Record set:
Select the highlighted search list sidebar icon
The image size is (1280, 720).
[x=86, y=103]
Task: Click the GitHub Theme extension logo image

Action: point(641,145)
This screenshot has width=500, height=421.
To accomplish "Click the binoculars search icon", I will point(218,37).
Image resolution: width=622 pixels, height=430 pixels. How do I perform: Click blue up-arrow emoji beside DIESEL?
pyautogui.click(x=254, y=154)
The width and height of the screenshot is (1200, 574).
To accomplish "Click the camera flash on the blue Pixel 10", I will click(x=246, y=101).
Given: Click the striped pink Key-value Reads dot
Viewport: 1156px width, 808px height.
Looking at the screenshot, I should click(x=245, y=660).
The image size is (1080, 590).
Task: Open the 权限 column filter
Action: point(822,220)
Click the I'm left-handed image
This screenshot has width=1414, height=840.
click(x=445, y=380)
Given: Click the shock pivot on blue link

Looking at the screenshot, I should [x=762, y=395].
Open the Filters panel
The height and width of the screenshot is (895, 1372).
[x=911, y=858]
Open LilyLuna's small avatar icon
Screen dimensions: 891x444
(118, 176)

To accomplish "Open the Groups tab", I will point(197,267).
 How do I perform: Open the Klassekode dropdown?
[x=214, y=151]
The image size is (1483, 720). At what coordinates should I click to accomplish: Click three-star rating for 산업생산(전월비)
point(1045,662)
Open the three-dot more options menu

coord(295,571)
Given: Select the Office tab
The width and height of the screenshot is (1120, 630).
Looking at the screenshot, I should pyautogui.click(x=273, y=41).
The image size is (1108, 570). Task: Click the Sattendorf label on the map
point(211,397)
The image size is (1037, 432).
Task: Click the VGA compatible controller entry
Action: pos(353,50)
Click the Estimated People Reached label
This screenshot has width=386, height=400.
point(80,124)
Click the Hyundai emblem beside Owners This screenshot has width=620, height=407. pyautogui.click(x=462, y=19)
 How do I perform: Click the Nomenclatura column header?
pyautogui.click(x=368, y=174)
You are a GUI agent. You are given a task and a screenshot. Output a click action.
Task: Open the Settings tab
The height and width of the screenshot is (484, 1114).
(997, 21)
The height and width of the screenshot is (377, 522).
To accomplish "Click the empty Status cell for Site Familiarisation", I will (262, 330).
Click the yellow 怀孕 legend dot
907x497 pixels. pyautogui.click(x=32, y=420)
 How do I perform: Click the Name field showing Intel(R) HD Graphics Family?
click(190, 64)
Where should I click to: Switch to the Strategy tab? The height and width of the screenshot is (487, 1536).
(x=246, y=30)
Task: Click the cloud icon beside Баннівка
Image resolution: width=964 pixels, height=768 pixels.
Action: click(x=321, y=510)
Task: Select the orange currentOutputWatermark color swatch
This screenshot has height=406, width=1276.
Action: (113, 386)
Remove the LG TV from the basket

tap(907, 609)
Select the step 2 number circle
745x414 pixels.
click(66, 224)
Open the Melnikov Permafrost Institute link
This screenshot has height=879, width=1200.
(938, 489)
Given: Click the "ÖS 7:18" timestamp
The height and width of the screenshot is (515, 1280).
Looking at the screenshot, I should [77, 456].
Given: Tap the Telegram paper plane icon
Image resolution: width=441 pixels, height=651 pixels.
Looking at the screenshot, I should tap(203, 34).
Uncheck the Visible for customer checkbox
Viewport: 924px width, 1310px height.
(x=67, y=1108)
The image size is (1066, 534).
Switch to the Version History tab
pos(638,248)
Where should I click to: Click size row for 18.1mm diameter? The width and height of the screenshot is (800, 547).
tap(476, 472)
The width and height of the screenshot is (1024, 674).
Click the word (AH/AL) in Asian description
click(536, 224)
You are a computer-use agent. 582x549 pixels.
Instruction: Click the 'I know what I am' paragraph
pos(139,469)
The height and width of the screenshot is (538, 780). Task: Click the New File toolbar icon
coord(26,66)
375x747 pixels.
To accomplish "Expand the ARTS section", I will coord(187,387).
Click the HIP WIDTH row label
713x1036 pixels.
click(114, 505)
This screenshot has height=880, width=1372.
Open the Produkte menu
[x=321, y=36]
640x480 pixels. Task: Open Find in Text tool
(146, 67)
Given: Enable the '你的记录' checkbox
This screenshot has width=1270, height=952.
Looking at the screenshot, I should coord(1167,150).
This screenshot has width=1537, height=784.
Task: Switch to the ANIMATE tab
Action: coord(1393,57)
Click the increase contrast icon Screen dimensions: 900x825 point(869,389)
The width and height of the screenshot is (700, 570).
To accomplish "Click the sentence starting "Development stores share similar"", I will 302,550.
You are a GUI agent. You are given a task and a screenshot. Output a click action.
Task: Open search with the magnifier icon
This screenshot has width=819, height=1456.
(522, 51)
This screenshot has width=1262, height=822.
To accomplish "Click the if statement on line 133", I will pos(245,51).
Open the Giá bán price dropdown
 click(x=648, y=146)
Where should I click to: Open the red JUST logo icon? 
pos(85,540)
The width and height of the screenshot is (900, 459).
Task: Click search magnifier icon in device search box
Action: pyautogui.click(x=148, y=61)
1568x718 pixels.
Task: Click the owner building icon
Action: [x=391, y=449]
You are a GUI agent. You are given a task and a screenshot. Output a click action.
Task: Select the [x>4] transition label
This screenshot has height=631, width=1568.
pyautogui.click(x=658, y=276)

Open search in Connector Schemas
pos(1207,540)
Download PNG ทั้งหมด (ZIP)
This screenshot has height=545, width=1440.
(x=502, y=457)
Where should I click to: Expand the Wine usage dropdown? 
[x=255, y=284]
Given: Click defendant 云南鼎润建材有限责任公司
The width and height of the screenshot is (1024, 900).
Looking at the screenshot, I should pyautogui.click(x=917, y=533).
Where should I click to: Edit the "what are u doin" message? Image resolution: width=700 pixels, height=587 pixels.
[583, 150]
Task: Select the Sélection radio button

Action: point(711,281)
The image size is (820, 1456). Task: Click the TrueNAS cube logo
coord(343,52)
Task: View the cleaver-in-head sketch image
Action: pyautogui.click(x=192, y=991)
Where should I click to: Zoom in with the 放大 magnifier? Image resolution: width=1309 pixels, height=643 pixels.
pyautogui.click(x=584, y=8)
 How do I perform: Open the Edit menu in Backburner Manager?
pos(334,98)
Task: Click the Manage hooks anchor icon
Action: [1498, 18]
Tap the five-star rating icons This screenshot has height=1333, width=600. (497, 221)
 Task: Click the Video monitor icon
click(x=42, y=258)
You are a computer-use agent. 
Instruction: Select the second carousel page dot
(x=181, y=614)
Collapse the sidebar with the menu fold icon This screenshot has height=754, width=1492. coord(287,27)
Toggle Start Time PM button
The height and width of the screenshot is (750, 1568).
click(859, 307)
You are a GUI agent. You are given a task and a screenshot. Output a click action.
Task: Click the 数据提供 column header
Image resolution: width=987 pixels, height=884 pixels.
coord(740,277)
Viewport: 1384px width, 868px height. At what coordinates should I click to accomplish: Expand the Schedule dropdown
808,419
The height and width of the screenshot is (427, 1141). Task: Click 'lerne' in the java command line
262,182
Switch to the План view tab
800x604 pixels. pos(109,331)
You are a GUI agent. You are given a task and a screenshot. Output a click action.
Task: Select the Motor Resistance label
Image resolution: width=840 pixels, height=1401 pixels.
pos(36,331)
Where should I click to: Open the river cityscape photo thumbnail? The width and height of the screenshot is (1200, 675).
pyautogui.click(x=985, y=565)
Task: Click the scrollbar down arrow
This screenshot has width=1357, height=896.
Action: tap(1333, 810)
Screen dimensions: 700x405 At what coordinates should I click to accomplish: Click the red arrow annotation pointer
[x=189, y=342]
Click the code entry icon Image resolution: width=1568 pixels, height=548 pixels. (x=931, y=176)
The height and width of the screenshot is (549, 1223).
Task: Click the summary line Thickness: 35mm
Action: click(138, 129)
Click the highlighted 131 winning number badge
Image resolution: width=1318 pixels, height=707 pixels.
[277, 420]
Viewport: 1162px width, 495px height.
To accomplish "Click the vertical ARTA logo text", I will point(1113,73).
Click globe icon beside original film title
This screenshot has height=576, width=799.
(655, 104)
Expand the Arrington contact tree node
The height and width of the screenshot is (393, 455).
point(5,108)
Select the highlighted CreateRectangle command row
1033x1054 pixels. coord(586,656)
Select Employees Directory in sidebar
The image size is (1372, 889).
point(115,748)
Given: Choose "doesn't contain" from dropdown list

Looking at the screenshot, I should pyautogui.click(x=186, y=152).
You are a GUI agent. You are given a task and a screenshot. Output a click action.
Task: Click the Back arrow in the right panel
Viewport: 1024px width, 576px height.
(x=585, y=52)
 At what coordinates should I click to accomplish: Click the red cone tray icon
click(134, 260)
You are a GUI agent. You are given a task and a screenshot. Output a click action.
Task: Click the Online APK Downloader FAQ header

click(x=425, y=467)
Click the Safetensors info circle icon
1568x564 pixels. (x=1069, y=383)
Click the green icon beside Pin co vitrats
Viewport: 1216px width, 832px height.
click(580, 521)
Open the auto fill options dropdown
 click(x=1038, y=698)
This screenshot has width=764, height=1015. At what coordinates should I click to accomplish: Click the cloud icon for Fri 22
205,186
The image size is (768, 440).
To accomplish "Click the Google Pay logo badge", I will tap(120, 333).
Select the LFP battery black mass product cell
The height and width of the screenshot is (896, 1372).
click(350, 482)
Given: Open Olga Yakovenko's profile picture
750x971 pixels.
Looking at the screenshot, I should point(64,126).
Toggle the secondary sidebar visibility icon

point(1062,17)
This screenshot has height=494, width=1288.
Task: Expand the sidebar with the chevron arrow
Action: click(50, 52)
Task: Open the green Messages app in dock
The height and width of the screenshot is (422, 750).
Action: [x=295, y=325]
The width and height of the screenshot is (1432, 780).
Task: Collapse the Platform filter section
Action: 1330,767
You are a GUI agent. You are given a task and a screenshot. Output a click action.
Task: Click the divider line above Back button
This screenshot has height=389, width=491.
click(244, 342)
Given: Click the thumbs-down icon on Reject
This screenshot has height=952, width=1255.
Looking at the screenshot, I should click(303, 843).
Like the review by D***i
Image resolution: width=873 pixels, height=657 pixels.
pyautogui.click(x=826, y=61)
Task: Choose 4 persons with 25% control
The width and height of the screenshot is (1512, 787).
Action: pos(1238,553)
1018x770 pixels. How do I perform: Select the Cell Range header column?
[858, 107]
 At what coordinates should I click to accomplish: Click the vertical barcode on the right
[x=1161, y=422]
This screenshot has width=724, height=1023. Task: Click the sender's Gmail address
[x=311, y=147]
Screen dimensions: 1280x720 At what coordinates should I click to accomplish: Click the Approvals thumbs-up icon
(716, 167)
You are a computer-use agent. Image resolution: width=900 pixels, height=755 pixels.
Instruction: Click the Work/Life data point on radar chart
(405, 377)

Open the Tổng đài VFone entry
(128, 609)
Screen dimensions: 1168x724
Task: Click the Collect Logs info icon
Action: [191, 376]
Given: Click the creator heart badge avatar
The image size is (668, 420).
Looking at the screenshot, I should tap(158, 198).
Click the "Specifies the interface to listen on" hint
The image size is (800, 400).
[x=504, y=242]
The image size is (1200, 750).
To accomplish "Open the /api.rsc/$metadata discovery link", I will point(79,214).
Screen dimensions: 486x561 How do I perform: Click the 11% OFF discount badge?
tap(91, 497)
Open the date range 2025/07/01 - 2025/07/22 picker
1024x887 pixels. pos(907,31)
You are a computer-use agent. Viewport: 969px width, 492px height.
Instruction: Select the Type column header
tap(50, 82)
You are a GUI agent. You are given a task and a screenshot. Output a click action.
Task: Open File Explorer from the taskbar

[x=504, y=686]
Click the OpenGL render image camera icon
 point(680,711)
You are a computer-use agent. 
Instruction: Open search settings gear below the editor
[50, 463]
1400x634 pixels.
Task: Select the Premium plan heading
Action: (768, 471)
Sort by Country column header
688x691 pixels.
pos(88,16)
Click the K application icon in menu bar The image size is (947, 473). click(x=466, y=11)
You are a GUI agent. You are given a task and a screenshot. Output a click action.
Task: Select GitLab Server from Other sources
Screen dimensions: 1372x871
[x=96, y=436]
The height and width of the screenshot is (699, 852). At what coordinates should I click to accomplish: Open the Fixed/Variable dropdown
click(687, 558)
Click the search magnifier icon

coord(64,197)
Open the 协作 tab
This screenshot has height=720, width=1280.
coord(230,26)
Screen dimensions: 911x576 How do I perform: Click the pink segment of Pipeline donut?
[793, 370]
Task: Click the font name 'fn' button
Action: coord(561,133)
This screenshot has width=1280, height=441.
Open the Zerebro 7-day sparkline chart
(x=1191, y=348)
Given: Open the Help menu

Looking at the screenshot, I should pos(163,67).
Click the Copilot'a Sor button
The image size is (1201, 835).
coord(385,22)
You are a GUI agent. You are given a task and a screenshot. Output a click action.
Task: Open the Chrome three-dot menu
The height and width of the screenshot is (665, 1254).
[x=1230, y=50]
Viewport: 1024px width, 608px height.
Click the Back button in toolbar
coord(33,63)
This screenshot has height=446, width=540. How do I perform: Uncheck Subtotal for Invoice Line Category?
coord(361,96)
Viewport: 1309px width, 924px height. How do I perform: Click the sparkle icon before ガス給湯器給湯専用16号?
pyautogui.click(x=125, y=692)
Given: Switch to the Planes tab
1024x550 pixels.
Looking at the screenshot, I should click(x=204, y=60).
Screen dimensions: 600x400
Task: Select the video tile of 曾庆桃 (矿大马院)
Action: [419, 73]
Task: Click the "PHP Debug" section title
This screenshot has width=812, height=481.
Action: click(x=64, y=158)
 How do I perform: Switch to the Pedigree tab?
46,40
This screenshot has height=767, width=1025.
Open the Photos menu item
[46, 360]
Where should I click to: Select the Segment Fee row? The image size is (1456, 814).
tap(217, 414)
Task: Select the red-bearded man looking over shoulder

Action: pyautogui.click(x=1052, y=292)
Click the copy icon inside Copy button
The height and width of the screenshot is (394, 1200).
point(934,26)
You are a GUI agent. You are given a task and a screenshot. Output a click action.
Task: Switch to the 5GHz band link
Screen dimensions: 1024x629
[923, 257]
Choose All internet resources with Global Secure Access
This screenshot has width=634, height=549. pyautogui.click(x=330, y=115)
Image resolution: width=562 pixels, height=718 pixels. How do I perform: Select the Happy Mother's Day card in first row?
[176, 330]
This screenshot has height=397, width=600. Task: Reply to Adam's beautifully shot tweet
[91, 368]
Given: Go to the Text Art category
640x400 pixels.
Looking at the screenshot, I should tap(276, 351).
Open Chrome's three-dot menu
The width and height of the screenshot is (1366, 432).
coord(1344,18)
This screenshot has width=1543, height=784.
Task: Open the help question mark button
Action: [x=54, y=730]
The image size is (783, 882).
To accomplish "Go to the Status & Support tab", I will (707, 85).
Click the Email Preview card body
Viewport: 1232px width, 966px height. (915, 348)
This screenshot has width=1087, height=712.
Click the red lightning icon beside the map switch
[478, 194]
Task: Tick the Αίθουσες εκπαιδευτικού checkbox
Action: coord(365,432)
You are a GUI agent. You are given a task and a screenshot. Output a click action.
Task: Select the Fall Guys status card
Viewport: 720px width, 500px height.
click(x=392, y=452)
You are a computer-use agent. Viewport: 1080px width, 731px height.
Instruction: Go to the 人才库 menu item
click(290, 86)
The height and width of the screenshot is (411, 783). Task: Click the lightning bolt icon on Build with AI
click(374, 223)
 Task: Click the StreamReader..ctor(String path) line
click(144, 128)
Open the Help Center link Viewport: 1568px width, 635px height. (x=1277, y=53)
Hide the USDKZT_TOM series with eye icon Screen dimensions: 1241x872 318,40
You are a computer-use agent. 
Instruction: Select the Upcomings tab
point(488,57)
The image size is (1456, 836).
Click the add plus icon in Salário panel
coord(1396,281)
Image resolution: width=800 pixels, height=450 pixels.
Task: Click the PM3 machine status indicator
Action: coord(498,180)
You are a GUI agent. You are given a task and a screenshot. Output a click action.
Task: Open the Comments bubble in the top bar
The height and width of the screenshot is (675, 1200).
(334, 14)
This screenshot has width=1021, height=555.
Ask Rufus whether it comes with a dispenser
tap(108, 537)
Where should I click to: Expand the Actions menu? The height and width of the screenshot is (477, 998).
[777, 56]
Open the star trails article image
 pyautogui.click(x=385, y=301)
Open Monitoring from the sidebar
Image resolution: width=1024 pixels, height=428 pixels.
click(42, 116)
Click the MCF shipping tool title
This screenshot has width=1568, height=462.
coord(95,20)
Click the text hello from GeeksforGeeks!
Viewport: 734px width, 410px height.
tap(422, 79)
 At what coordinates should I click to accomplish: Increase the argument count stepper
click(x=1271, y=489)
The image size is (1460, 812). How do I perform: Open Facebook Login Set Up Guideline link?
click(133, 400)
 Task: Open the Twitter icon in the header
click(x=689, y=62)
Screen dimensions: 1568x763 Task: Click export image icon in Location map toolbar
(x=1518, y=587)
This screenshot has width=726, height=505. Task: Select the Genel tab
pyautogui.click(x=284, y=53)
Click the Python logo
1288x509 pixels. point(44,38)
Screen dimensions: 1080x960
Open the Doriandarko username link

What to work on: Every line of the records that includes the word "Chrome" should be gathered.

Exercise solution:
Task: Open the Chrome three-dot menu
Open Chrome's three-dot menu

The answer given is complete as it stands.